[Task details] Write out each entry below exactly; the images do not belong in your copy.

[Material shown]
▬▬▬▬▬▬
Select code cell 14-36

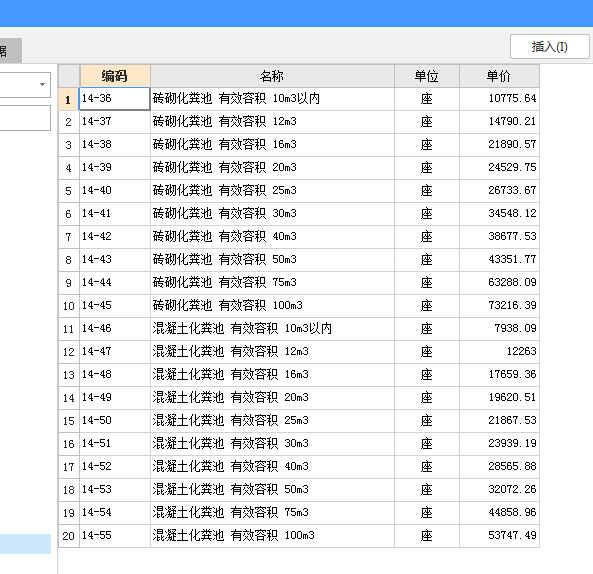pos(115,99)
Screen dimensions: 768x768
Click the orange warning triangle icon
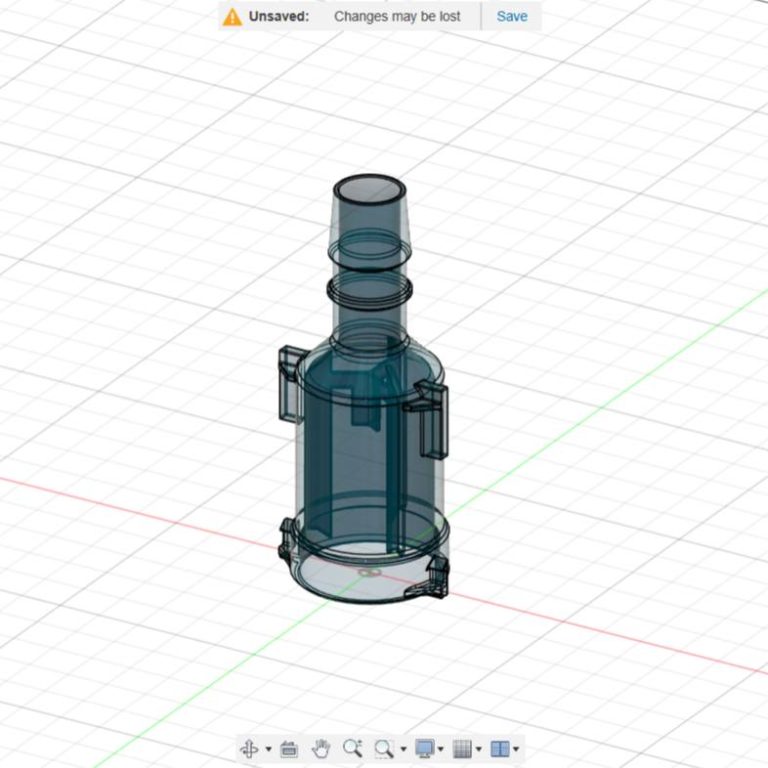(x=232, y=17)
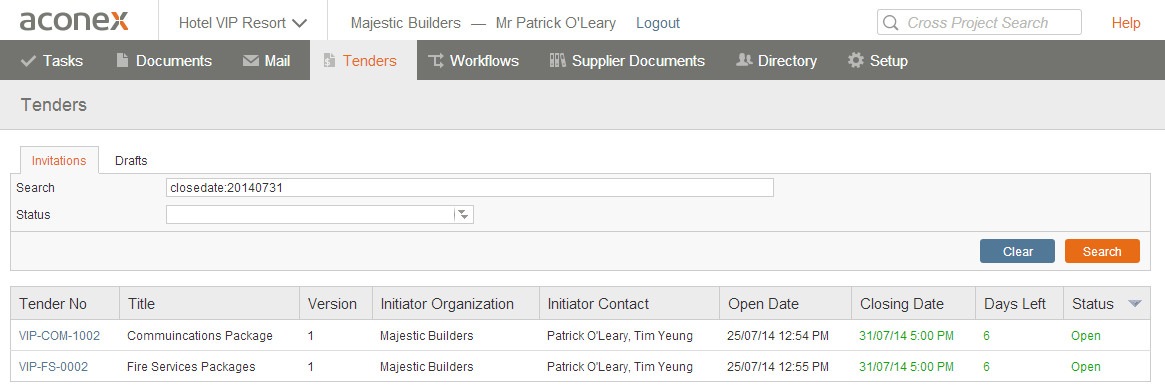Click the Clear button

click(1017, 251)
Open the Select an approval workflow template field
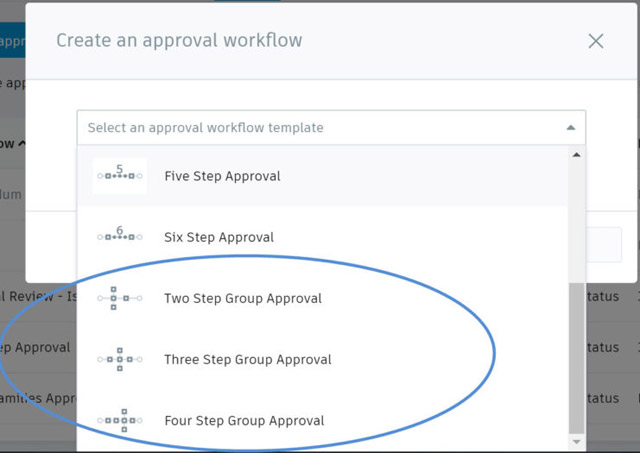The image size is (640, 453). pyautogui.click(x=331, y=128)
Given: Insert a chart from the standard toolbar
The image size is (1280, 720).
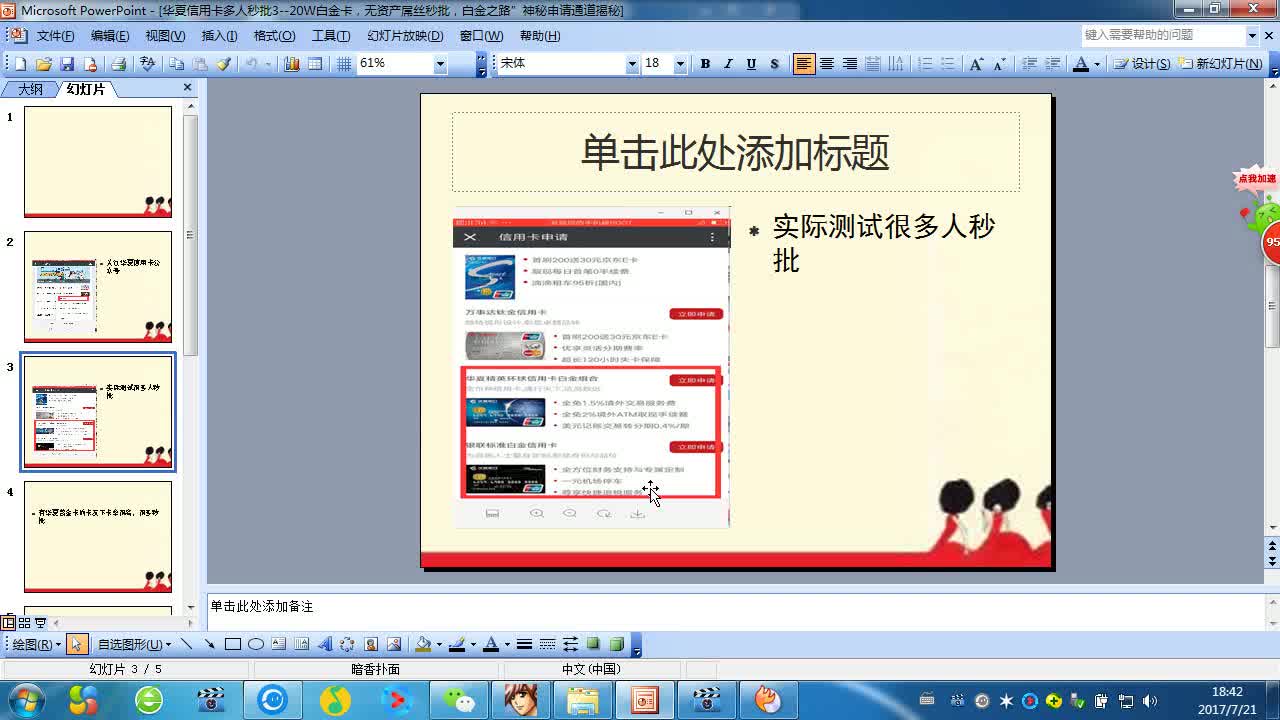Looking at the screenshot, I should [x=291, y=66].
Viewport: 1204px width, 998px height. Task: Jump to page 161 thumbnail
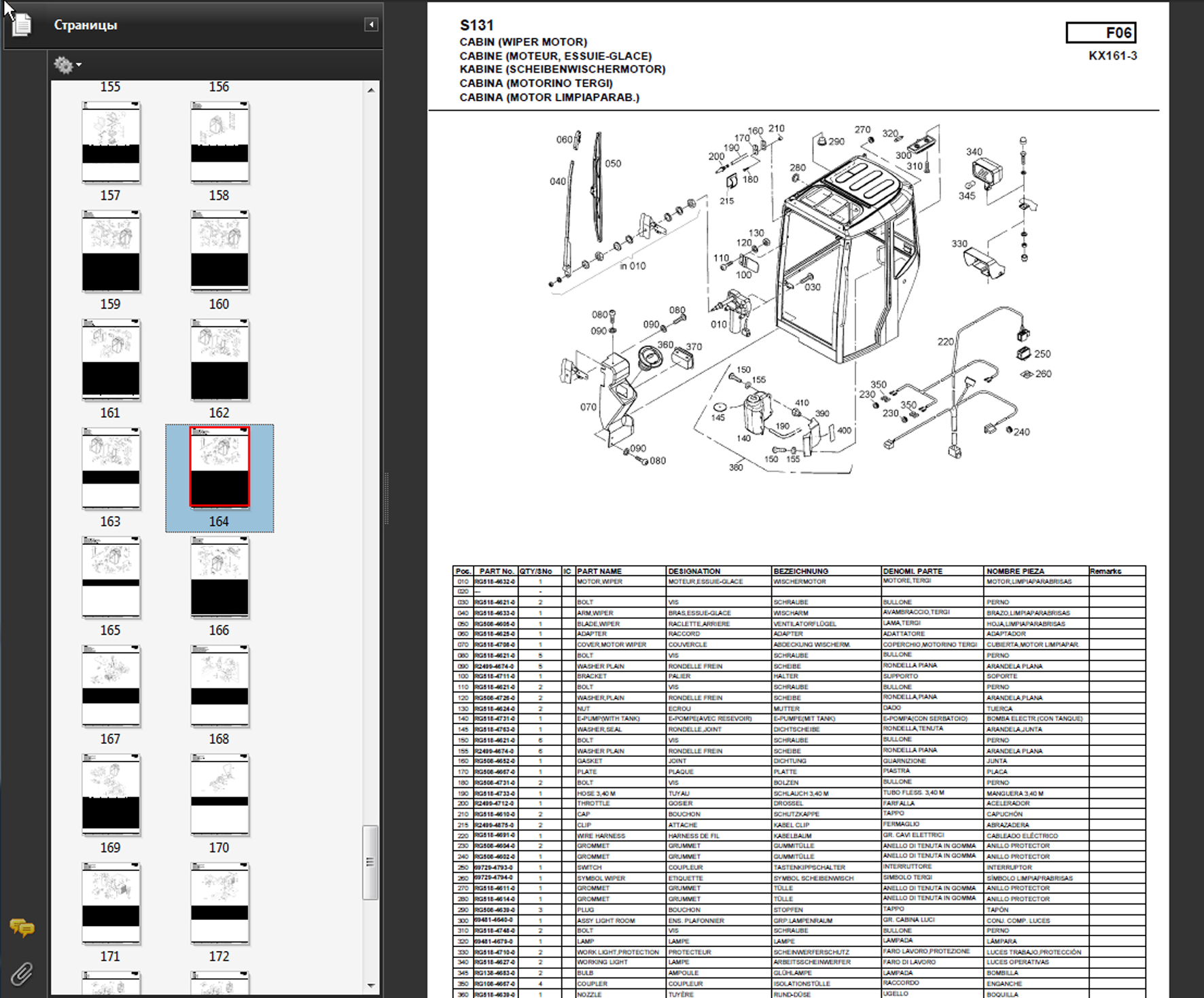pos(111,360)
▬▬▬▬▬▬
[Response to this exercise]
Select code cell 14-36

pos(115,99)
Screen dimensions: 768x768
Click the orange warning triangle icon
(x=232, y=17)
Click the Clear button

click(1017, 251)
Open the Select an approval workflow template field
The image size is (640, 453). pyautogui.click(x=331, y=128)
Given: Insert a chart from the standard toolbar
The image size is (1280, 720).
Looking at the screenshot, I should [x=291, y=66].
Viewport: 1204px width, 998px height. Task: Jump to page 161 thumbnail
pos(111,360)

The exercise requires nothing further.